→ Excerpt to read
>> BEGIN

However, the Sasanian army suffered a crushing defeat at the Battle of al-Qadisiyyah, with Rostam, Bahman, Jalinus and two Armenian princes named Grigor II Novirak and Mushegh III Mamikonian being killed during the battle. The Arabs then marched towards the Sasanian capital of Ctesiphon without meeting any resistance. Yazdegerd took his treasury, and along with 1,000 of his servants fled to Hulwan in Media, leaving Rostam Farrokhzad's brother Farrukhzad in charge of Ctesiphon. Farrukhzad, however, did not attempt any resistance and also went to Hulwan. The Arabs subsequently reached Ctesiphon, besieged the western parts of the city, and soon occupied all of it. The Iranian defeat at the Battle of al-Qadisiyyah has often been described as a turning point in the Arab invasion of Iran. However, in reality, it was far from it. The battle served as a wake-up call for the Iranian armies, who became conscious that persistent factionalism could result in their inevitable destruction. Al-Tabari emphasizes this, stating that after the fall of Ctesiphon "the people... were about to go their separate ways, they started to incite one another: 'If you disperse now, you will never get together again; this is a spot that sends us in different directions'."

In April 637, the Arabs defeated another Sasanian army at the Battle of Jalula. After this defeat, Yazdegerd fled deeper into Media. He subsequently raised a new army and send it to Nahavand to retake Ctesiphon and prevent any further Muslim advances. The army that Yazdegerd sent seemed such a serious threat that it led Umar to combine the Arab forces of Kufa and Basra under Al-Nu'man ibn Muqrin and send them against the Sasanians with reinforcements from Syria and Oman. The battle is said to have lasted several days. It resulted in major losses on both sides, including the death of al-Nu'man ibn Muqrin and the Iranian generals Mardanshah and Piruz Khosrow. The Battle of Nahavand in 642 was the second military disaster for the Sasanians after the Battle of al-Qadisiyyah.

Flight

After the Sasanian disaster, Yazdegerd fled to Isfahan, and raised a small army under a certain military officer named Siyah, who had lost his property to the Arabs. However, Siyah and the rest of the army mutinied against Yazdegerd, and agreed to help the Arabs in return for places to live. Meanwhile, Yazdegerd had arrived in Estakhr, where he tried organizing a base for resistance in the province of Pars. However, in 650, Abdullah ibn Aamir, the governor of Basra, invaded Pars and put an end to the Persian resistance. Estakhr was made into ruins after the battle and a force of 40,000 defenders including many Persian nobles were killed. After the Arab conquest of Pars, Yazdegerd fled to Kirman while being pursued by an Arab force. Yazdegerd managed to flee from the Arab force in a snowstorm at Bimand.

>> END

→ Collected material
>> BEGIN

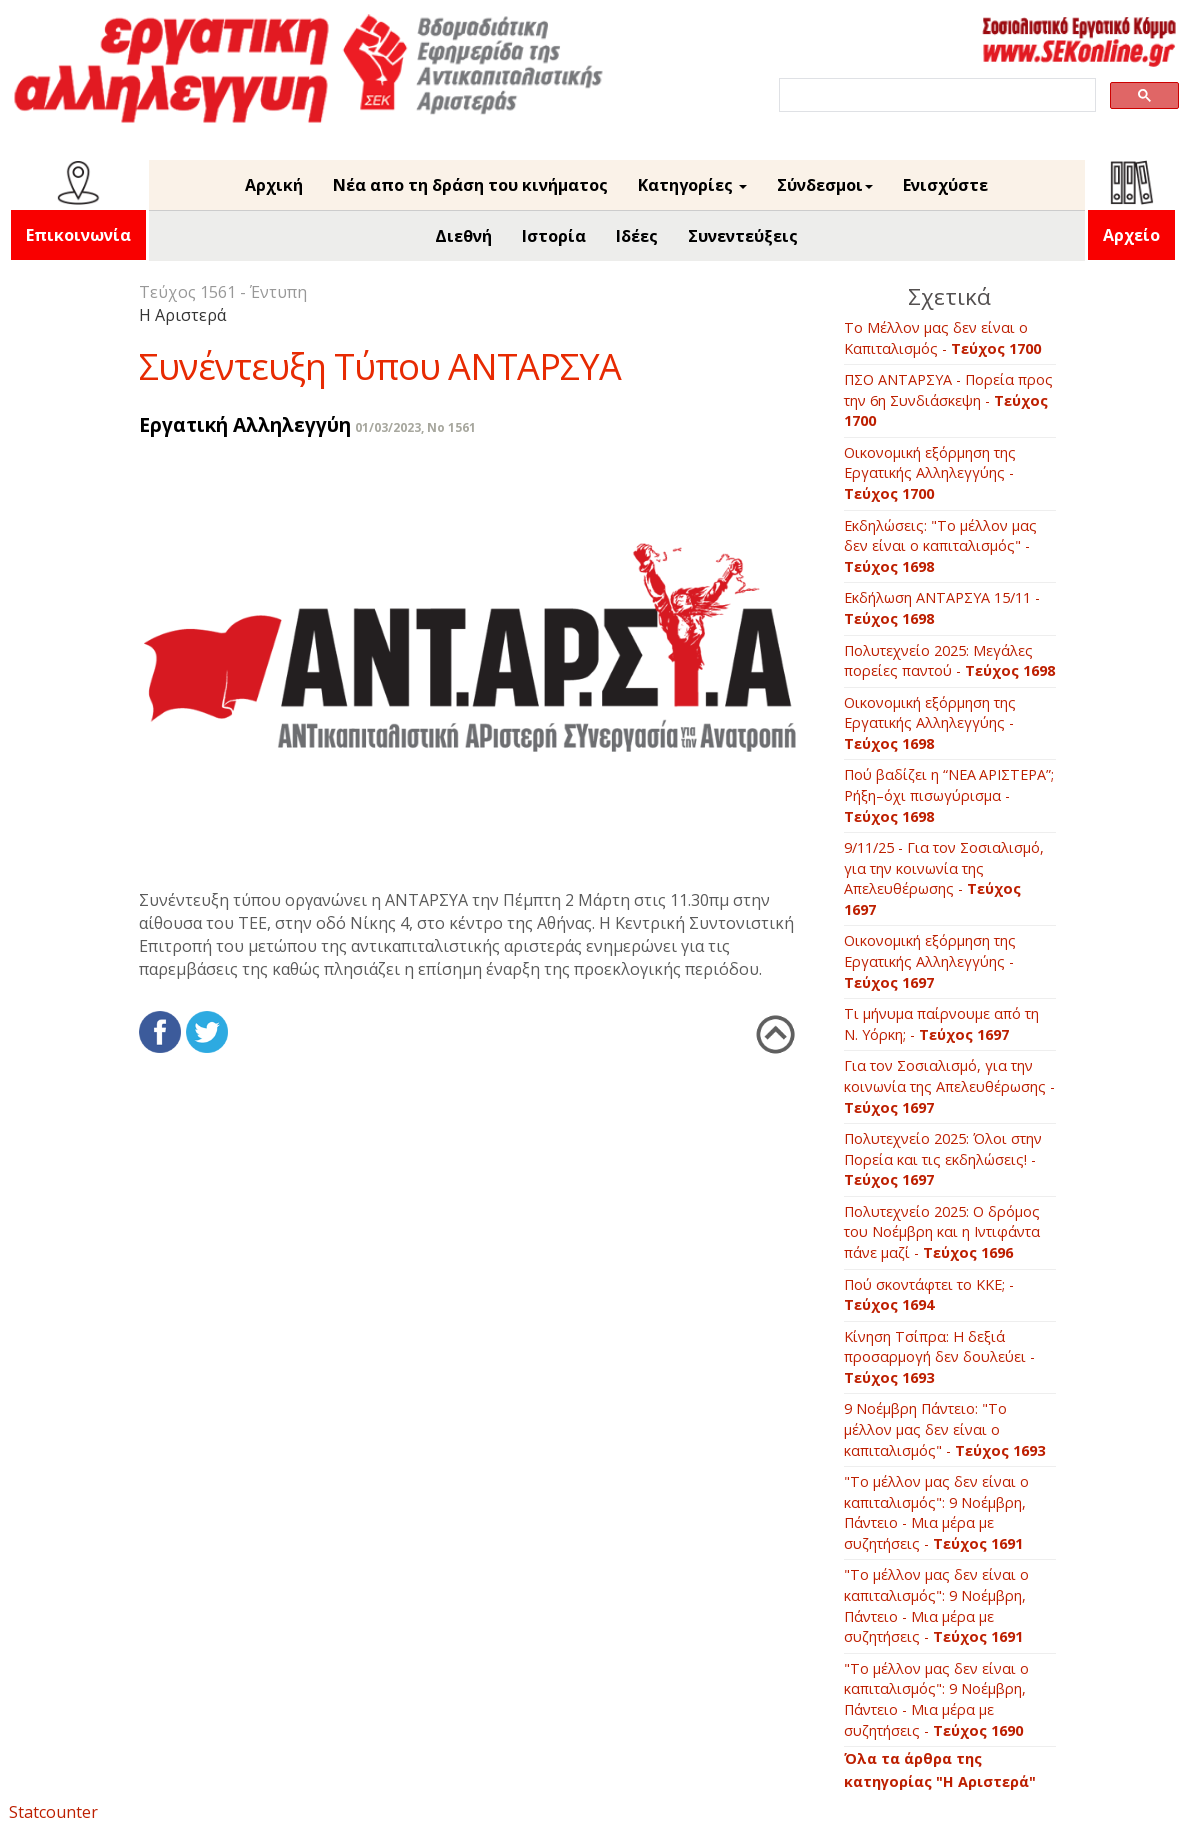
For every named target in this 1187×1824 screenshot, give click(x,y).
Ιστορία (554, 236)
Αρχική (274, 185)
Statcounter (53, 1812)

>> END

→ To do
A) Answer these questions from the text on the Sasanian collapse:
(i) To which place did Yazdegerd flee with his treasury and 1,000 of his servants?
(ii) Under whose command did Umar combine the Arab forces of Kufa and Basra?
(iii) In what year did Abdullah ibn Aamir invade Pars?
B) Revise a stretch of the text on the Sasanian collapse: begin at the words "In April 637, the", stop after "Battle of al-Qadisiyyah.", and put "Nihawand" wherever "Nahavand" appears.

→ Task-by-task results
A)
(i) Hulwan in Media
(ii) Al-Nu'man ibn Muqrin
(iii) 650

B)
In April 637, the Arabs defeated another Sasanian army at the Battle of Jalula. After this defeat, Yazdegerd fled deeper into Media. He subsequently raised a new army and send it to Nihawand to retake Ctesiphon and prevent any further Muslim advances. The army that Yazdegerd sent seemed such a serious threat that it led Umar to combine the Arab forces of Kufa and Basra under Al-Nu'man ibn Muqrin and send them against the Sasanians with reinforcements from Syria and Oman. The battle is said to have lasted several days. It resulted in major losses on both sides, including the death of al-Nu'man ibn Muqrin and the Iranian generals Mardanshah and Piruz Khosrow. The Battle of Nihawand in 642 was the second military disaster for the Sasanians after the Battle of al-Qadisiyyah.